Skip to content

Vector Search Building Block

The Vector Search building block provides a modular framework for building GenAI pipelines that combine document parsing and extraction with vector databases for semantic search capabilities.

Overview

This building block offers an ingestion API that simplifies the process of chunking, embedding, and storing documents in vector databases. It's designed to save significant development and testing time by providing ready-to-use pipelines with extensible customization options.

Vector Search Architecture


IBM Products Used

This building block leverages the following IBM products and services:

  • watsonx.ai: Foundation models and embedding services for document vectorization
  • watsonx.data: Data lakehouse platform with integrated vector database support
  • IBM Cloud Object Storage (COS): Scalable object storage for document repositories
  • Milvus: Open-source vector database for semantic search (integrated with watsonx.data)

Features

  • Ingestion Pipeline: Chunking, merging, and ingestion into vector databases
  • Embedding Options: Dense, hybrid, or dual embeddings with selectable models
  • Document Processing: Docling-based parsing with support for HTML, JSON, PDF, Markdown
  • Flexible Chunking: Multiple chunking strategies (Docling hybrid, Markdown text splitter, recursive)
  • REST API: Easy-to-use API with authentication

Supported Vector Databases

The building block provides integrations with multiple vector database platforms, each optimized for different use cases and deployment scenarios.

### Extracted entries
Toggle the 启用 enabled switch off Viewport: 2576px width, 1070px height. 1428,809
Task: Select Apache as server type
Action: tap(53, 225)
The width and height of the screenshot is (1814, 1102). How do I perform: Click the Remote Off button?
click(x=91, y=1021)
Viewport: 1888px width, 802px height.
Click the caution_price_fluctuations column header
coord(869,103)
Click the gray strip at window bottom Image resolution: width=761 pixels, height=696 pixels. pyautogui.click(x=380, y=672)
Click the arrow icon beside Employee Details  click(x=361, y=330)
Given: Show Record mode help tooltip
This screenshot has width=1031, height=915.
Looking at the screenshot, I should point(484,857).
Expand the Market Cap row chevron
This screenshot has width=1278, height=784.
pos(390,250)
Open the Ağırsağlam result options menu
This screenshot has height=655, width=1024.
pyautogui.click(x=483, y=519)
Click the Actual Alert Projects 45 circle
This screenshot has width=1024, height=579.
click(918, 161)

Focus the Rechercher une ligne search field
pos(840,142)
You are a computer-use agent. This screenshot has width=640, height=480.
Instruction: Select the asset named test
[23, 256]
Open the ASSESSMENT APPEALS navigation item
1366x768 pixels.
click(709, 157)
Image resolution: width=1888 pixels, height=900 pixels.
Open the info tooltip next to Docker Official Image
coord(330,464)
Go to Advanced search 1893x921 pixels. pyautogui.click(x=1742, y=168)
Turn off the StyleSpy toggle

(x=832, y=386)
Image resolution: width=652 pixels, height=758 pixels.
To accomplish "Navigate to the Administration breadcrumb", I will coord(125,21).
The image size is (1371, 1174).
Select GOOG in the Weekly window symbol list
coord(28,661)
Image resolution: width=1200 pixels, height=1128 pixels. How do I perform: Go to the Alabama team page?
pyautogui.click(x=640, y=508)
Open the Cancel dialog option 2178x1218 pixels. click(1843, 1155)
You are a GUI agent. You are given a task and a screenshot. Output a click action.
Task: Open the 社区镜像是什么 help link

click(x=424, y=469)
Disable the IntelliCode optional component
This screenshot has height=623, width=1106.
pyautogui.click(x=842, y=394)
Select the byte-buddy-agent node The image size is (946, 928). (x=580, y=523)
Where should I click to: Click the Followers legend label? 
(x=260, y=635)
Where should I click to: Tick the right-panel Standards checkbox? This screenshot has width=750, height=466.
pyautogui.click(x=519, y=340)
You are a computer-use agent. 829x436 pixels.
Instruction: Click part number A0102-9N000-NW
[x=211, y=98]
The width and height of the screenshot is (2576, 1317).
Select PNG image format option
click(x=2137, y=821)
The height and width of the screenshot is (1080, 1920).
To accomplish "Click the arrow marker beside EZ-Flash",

### Exercise A
Return the passage of the vector search page that begins at the words "Skip to content" and stops after "semantic search capabilities.", copied word for word.
### Exercise B
Take the vector search page further, continuing its text from its last sentence onward.

### Response A
Skip to content

Vector Search Building Block

The Vector Search building block provides a modular framework for building GenAI pipelines that combine document parsing and extraction with vector databases for semantic search capabilities.

### Response B
Available Integrations

  • Milvus: High-performance vector database optimized for billion-scale vector search ✅ Available Now
  • OpenSearch: Enterprise search with hybrid vector and keyword search capabilities 🔄 Planned
  • DataStax Astra DB: Cloud-native vector database with global distribution 🔄 Planned

Key Capabilities

Document Loaders

  • HTML documents
  • JSON files
  • PDF documents
  • Markdown files
  • Custom loaders

Embedding Models

  • Dense embeddings: Traditional vector representations
  • Hybrid embeddings: Combination of dense and sparse vectors
  • Dual embeddings: Separate embeddings for different purposes
  • Support for HuggingFace, watsonx.ai, and IBM models

Document Processing

  • Docling/Markdown processing
  • Picture annotation
  • Table cleanup
  • Custom processing pipelines

Chunking Strategies

  • Docling hybrid chunker: Intelligent chunking based on document structure
  • Markdown text splitter: Preserves markdown formatting
  • Recursive text splitter: Hierarchical text splitting

Deployment Options

The Vector Search API can be deployed:

  • Locally: For development and testing
  • IBM Code Engine: Serverless container platform
  • Red Hat OpenShift: Enterprise Kubernetes platform
  • Docker: Containerized deployment

Getting Started

Prerequisites

Requirements

  1. watsonx.data environment with Milvus vector database
  2. Python 3.13 installed locally
  3. git installed locally
  4. IBM COS credentials
  5. Vector database credentials

Installation

  1. Clone the repository:

    git clone https://github.com/ibm-self-serve-assets/building-blocks.git
    cd building-blocks/data-for-ai/vector-search/
    

  2. Create a Python virtual environment:

    python3 -m venv virtual-env
    source virtual-env/bin/activate
    pip3 install -r requirements.txt
    

  3. Configure environment variables:

    cp env .env
    

  4. Update .env with your credentials:

  5. Vector DB credentials: Host, port, username, password
  6. IBM COS credentials: API key, endpoint, service instance ID
  7. REST_API_KEY: Set a unique value for API authentication

Starting the Application

Start the application locally:

python3 main.py

Or using Uvicorn:

uvicorn app.main:app --host 127.0.0.1 --port 4050 --reload

Access Swagger UI at: http://127.0.0.1:4050/docs


API Usage

Ingestion Endpoint

Endpoint: POST /ingest-files

Request Body:

{
    "bucket_name": "<cos-bucket>",
    "collection_name": "<collection-name>",
    "chunk_type": "DOCLING_DOCS"
}

Parameters:

  • bucket_name: Name of the S3/COS bucket containing documents
  • collection_name: Target collection to create or upsert into
  • chunk_type: Chunking strategy (DOCLING_DOCS, MARKDOWN, RECURSIVE)

Headers:

REST_API_KEY: <your-secret>
Content-Type: application/json

Example using Python:

import json, requests

url = "http://127.0.0.1:4050/ingest-files"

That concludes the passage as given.